SEMSCC 2007 Keynote
speaker
Josh Kun
Associate Professor
Annenberg School
of Communication, USC
“The World Begins Here: Listening to Tijuana.”
About
Josh Kun
He
holds a PhD in Ethnic Studies from UC Berkeley. A former Arts Writers Fellow with
The Sundance Institute, he is the author of Audiotopia: Music, Race, and America (UC Press) which won a
2006 American Book Award. His articles on popular music, the pop cultures
of the US-Mexico border, and the music of Los
Angeles have appeared in numerous scholarly journals
and anthologies. As a critic and journalist, he is a regular contributor
to The New York Times, The Los Angeles Times, Los Angeles
Magazine, and Tu Ciudad Los Angeles.
From 1998-2006, he wrote "Frequencies," a bi-weekly music column
published in the San Francisco Bay Guardian and Boston Phoenix.
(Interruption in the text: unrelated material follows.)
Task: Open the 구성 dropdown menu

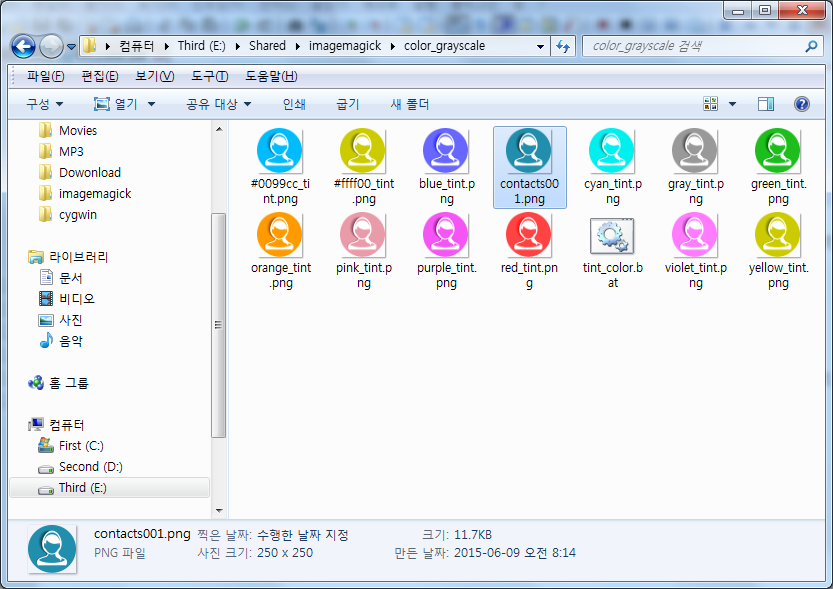Action: [x=45, y=104]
His writing has also appeared in LA Weekly, The Believer, Guilt
& Pleasure, Village Voice, SPIN, Mother Jones, Rolling
Stone, and in Mexico's
La Jornada and Proceso.
He has written the liner notes to CDs by Herb Alpert and the Tijuana
Brass, Maldita Vecindad,
and Sammy Davis Jr. In 2005, he was a regular critic on “The Movie Show With John Ridley” on
American Movie Classics, and he has also appeared as a culture critic on ABC,
The Disney Channel, UPN, Fox Latin America, BBC Radio, and National Public
Radio. From 1999-2000, he hosted “The Red Zone,” Southern California's
first commercial Latin Rock radio program, on 107.1 FM and in 2002 was the
show's host on MTV-español. From 2003-2005, he
hosted and associate produced “Rokamole,” a weekly
Latin alternative music video show on KJLA-LATV. He has also worked as a
consultant and curator with The Los Angeles Public Library, Walt Disney Concert
Hall, and the Santa Monica Museum of Art. Most recently, he co-founded Reboot Stereophonic, a non-profit record label dedicated to
excavating lost treasures of Jewish-American music, and co-launched the audioblog, hippocampusmusic.
He is currently writing a book about Tijuana, Mexico.